Return to the corner of Main and Sycamore, 123 E. Main
Street. For many years the building was occupied by Henry Sullenger’s
Saloon. In 1913 the building was moved here from its original location
at College and Third, nearly five blocks away. The saloon was a favorite
place for railroaders who were laying tracks and digging tunnels in 1902-1906.
It is the oldest commercial building in Branson.
Continue west on E. Main to the Bank of Branson (now
Patricia’s Victorian House) at the northwest corner of Main and Commercial.
This was Branson’s first bank building, built in 1906. It is one of five
buildings that survived the 1912 fire. When the blaze began in the
Commercial Hotel, all the men in town raced to the bank and began pouring water
on the building to keep their money and the bank building safe.
Old Branson Cemetery, (two blocks north of Patricia’s House).
While walking north along Commercial Street you are following an old wagon road
that was one of the area’s primary routes even before Branson was a town.
The cemetery was established in 1863, also before Branson existed. North
of the cemetery, the road turned northwest and crossed Roark Creek at a ford.
Rueben H. Branson, the town’s first postmaster, is buried here, and also his
partner in a dry goods store, Thomas Jefferson Berry. The Calvin Gaylor
(Gayler) family has several members buried here. In 1838 Calvin and
his wife Cassandra received a land grant from the federal government on the land
that is now Branson’s lakefront.
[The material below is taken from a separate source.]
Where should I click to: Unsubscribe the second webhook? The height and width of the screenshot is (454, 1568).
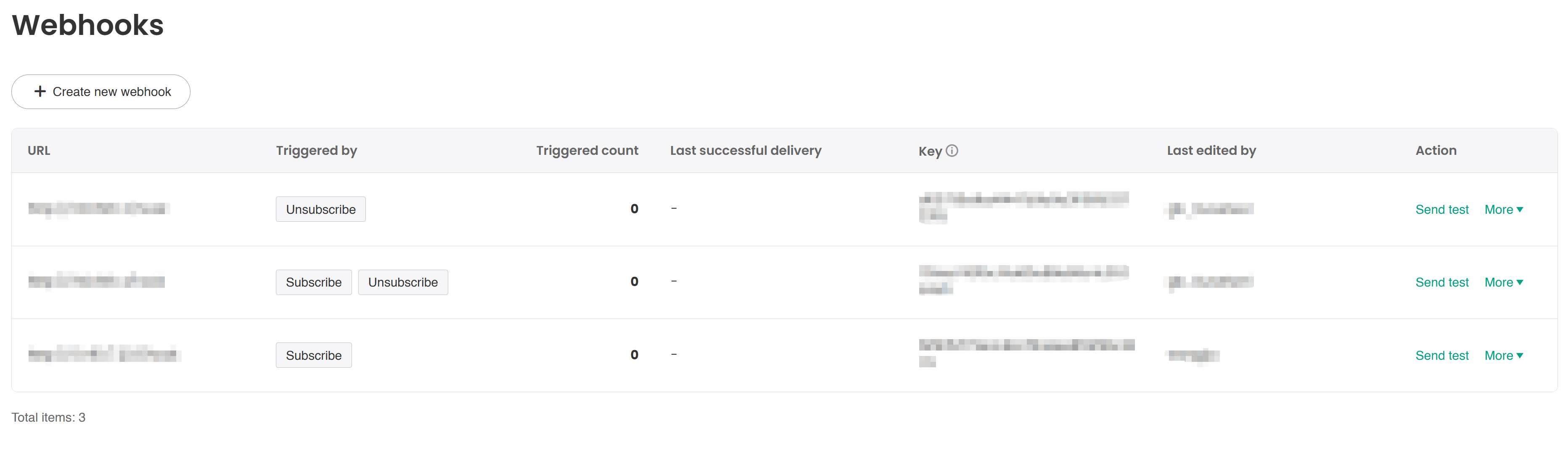[x=403, y=282]

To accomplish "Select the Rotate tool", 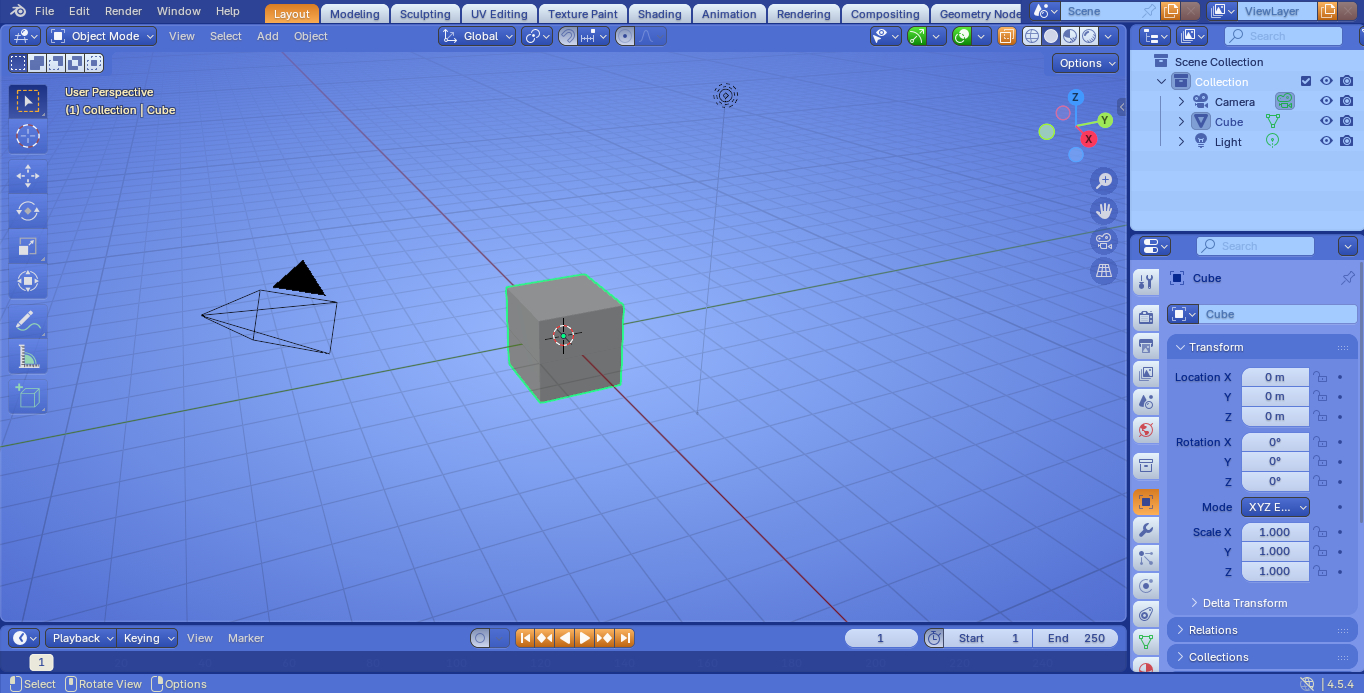I will coord(28,212).
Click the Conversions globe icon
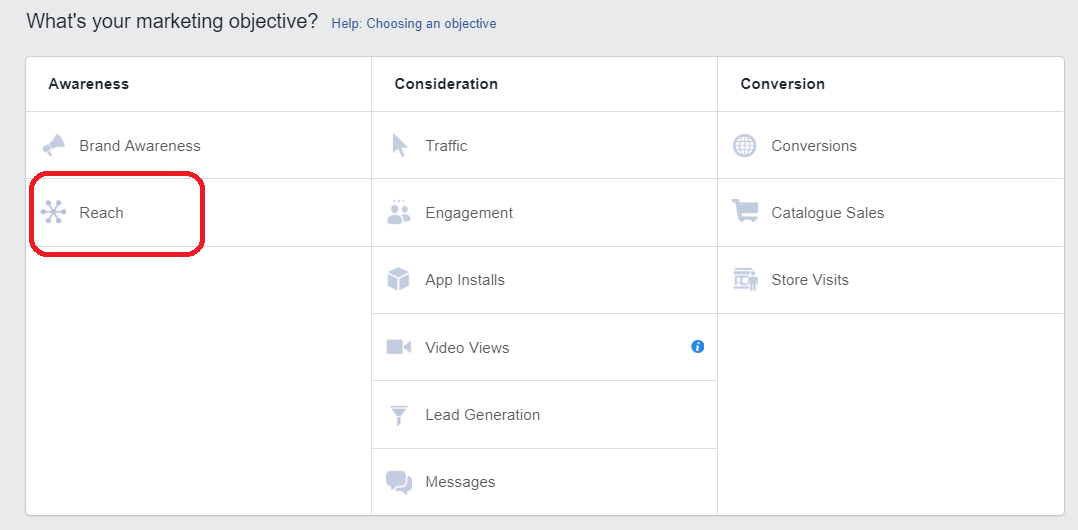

They lived here until the 1880’s.
Calvin was a gunsmith and made guns for the Army of the Confederacy during the
Civil War. His family endured depredations from Union troops throughout
the war, and at times it was necessary for Calvin to hide out in a cave to avoid
capture by Union soldiers. The cave, now called The Soldier’s Cave, is
just west of the farmstead in the steep cliff beside Lake Taneycomo. The
Gaylor home was located about 75 feet east of the existing railroad depot.
The family owned property beside the White River nearly three miles long,
southward from the mouth of Roark Creek.
Landmark Inn, is north of the cemetery, at 315 N. Commercial.
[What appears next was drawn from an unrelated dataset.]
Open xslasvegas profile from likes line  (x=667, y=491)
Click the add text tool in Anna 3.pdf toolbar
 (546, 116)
This building, constructed in 1905, was originally the home of the railroad
stationmaster. Later, residents claimed to have seen the ghost of a
beautiful young woman strolling along the upper hallways of the house.
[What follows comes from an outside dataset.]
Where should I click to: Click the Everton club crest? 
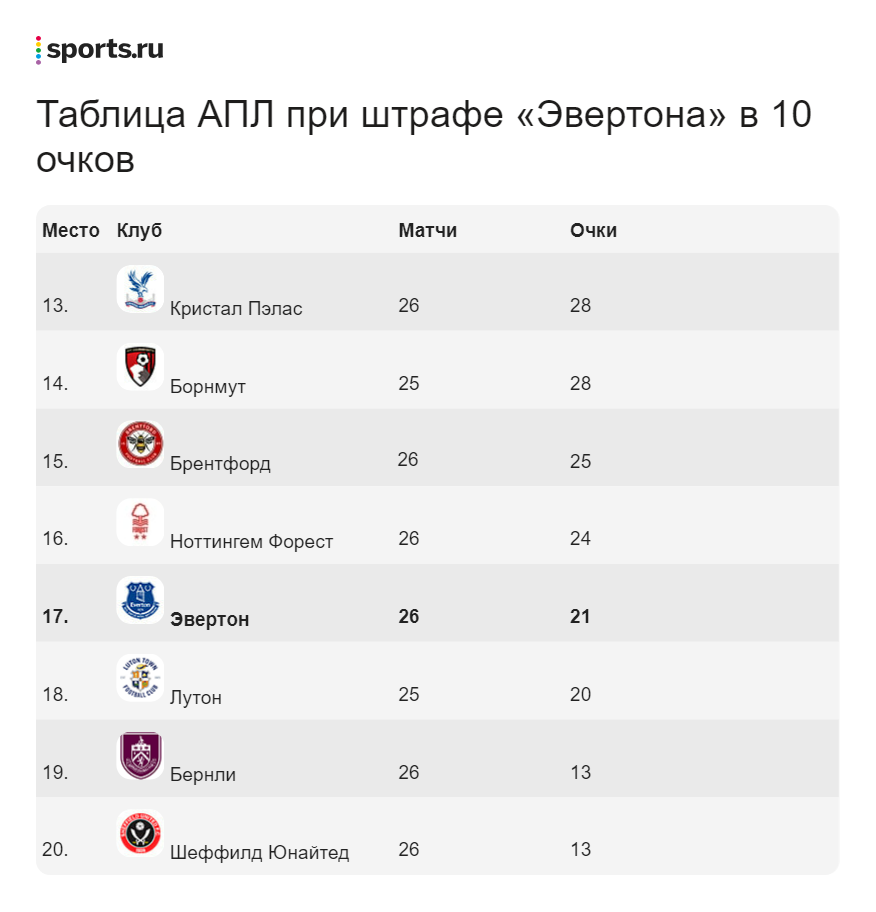[140, 600]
However, its current owners have completely renovated the house and converted it
to a guest inn. The ghost apparently didn’t care much for the disturbance
of the remodeling, and hasn’t been seen or heard lately.
Branson Hotel B & B, 214 W. Main. Harold Bell Wright
stayed in this hotel while he was writing several chapters of his famous novel,
Shepherd of the Hills. Many
residents of the region, hoping to capitalize on the Wright story, have claimed
to be the real
person the novelist wrote about. However, Wright said that the story
and all the characters were invented, with the exception of the Postmaster,
“Uncle Ike” (Levi) Morrill. Other famous guests at the hotel included
Missouri’s Governor Joseph W. Folk who stayed there while vacationing. The
building, constructed in 1905, survived the fire of 1912. It has been
maintained in excellent condition and is now being considered for the National
Register of Historic Places.
The Old Stone Church, 401 W. Pacific, the first permanent
church in Branson, built in 1909-1910. The old church has been used for
many community activities, including a charity food bank, a senior center, a
youth center, and a counseling service. The building was recently restored
to its original appearance, and is being used for Sunday worship services again.
It has two features seldom seen in old churches in the Ozarks: the high-relief
exterior chipped stone (made of native limestone taken from a railroad cut
through the mountains south of Branson in 1905-1907), and the dish-shaped floor
in the sanctuary.
Branson Café, 120 W. Main. Branson’s oldest restaurant,
established in 1910, is a popular place for local people to gather and exchange
opinions on politics, religion, fishing news, and the latest gossip. The
café is renowned for home-style cooking, fine coffee and desserts. A big
table at the back is a favorite place for tourists to get acquainted with
locals, and learn first-hand what’s going on in Branson.